/---

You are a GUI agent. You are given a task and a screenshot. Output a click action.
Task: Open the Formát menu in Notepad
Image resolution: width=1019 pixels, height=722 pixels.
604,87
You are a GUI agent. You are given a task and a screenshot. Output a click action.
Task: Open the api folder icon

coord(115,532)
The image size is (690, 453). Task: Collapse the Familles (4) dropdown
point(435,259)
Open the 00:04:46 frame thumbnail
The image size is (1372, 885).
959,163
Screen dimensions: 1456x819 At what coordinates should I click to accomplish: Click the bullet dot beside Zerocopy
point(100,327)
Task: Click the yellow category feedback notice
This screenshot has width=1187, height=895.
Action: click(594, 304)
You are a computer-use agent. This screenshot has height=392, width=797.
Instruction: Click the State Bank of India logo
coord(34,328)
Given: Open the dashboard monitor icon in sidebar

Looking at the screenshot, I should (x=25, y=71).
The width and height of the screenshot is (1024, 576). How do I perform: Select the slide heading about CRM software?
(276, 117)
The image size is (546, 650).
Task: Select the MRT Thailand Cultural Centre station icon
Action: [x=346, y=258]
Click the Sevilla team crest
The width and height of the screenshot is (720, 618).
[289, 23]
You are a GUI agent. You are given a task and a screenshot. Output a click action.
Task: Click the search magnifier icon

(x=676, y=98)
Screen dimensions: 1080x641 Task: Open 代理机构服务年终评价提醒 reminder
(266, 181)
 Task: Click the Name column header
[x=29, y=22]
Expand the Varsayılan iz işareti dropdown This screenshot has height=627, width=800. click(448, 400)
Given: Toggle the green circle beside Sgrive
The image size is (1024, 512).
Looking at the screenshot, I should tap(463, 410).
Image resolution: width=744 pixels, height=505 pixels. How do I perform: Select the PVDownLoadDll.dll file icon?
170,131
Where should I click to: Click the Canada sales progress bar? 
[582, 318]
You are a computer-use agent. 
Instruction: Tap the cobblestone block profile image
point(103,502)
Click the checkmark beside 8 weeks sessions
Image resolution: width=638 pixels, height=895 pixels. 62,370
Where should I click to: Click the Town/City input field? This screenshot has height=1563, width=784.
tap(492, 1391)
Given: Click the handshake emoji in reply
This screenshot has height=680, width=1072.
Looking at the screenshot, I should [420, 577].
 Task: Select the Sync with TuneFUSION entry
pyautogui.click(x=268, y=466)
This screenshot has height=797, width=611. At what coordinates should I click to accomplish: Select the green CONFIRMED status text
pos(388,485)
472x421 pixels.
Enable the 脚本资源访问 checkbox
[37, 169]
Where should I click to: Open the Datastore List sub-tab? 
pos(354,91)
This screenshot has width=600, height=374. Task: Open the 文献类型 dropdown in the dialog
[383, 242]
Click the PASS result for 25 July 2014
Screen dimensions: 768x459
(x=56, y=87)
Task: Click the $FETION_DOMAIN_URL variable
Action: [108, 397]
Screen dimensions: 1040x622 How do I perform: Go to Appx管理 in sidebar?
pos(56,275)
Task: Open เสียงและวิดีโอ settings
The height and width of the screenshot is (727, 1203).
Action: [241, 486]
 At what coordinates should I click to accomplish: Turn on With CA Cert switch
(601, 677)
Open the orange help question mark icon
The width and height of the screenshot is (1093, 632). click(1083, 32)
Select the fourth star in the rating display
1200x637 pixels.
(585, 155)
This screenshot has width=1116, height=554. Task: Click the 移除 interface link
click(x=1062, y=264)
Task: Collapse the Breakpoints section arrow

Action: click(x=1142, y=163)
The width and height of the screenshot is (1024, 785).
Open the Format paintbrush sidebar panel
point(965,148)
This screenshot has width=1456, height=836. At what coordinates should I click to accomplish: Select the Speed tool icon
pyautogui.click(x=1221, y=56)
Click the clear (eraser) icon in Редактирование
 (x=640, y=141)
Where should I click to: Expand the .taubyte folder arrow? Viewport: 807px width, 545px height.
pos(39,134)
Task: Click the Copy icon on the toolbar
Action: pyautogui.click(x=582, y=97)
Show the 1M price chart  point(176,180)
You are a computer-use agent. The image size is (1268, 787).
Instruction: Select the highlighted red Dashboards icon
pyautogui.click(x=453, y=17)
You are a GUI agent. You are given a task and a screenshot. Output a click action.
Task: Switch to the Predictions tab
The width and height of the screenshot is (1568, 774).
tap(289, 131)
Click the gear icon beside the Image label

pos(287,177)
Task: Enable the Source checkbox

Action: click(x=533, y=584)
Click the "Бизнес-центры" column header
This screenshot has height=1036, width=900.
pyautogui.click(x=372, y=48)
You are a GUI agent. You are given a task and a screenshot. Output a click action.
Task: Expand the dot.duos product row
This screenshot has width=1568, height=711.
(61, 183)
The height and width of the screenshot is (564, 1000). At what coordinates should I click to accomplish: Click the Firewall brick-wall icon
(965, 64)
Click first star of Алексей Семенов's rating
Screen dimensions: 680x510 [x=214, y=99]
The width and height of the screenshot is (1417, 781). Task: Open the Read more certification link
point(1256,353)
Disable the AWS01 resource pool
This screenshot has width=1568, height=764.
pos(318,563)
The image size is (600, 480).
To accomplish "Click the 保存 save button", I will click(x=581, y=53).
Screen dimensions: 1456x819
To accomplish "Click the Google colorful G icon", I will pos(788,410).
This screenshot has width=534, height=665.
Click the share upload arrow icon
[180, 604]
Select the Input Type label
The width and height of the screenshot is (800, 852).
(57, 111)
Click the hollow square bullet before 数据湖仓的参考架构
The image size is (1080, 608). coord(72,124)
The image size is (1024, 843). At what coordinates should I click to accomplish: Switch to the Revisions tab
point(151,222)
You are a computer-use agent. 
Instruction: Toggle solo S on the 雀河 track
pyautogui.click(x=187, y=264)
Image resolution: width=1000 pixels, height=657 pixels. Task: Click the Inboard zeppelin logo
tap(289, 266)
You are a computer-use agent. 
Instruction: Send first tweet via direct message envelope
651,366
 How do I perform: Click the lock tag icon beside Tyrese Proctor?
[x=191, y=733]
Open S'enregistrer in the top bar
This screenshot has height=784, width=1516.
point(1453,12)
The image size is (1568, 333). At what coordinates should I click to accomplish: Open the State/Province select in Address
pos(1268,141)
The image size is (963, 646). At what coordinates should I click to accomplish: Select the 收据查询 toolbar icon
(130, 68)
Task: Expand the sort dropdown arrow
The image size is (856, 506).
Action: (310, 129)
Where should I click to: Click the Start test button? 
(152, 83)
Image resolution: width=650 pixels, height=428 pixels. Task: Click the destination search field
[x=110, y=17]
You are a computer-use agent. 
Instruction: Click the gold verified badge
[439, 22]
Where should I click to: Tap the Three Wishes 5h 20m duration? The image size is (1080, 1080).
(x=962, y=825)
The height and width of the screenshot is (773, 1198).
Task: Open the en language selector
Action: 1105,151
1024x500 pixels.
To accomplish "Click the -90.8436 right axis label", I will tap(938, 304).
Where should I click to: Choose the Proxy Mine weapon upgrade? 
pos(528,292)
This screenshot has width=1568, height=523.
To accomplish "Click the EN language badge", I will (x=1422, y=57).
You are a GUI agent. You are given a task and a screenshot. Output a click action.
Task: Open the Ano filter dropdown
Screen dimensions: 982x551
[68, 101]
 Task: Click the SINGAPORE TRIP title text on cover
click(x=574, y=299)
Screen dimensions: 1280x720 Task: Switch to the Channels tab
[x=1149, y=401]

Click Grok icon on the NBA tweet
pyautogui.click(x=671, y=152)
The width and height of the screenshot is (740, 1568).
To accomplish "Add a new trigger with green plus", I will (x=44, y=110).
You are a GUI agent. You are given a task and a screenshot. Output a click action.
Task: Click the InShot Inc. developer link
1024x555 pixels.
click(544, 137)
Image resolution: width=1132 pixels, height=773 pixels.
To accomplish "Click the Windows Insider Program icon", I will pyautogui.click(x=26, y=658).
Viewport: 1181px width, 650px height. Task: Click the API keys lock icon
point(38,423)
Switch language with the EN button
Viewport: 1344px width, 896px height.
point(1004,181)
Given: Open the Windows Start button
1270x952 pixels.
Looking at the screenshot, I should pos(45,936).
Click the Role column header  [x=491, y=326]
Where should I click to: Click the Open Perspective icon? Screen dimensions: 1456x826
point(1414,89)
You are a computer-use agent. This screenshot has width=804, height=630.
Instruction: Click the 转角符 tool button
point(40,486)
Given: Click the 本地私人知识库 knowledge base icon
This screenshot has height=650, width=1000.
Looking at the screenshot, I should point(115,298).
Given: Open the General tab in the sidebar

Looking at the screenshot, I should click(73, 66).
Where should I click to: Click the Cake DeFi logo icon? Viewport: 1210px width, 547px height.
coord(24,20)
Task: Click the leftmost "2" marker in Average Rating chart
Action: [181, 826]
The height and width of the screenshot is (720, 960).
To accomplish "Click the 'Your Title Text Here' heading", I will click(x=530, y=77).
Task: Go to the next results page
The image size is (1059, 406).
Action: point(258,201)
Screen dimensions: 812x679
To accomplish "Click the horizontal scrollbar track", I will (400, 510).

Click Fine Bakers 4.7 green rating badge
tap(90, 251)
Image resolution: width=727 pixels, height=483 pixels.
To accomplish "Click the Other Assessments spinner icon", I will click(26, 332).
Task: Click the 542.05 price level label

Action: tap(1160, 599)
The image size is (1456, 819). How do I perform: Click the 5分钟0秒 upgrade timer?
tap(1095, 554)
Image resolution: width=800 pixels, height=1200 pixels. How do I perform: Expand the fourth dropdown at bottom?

\---

### What you need to do
For the word "Windows", go through the records and show each line that carries it.

### Final answer
To accomplish "Click the Windows Insider Program icon", I will pyautogui.click(x=26, y=658).
Given: Open the Windows Start button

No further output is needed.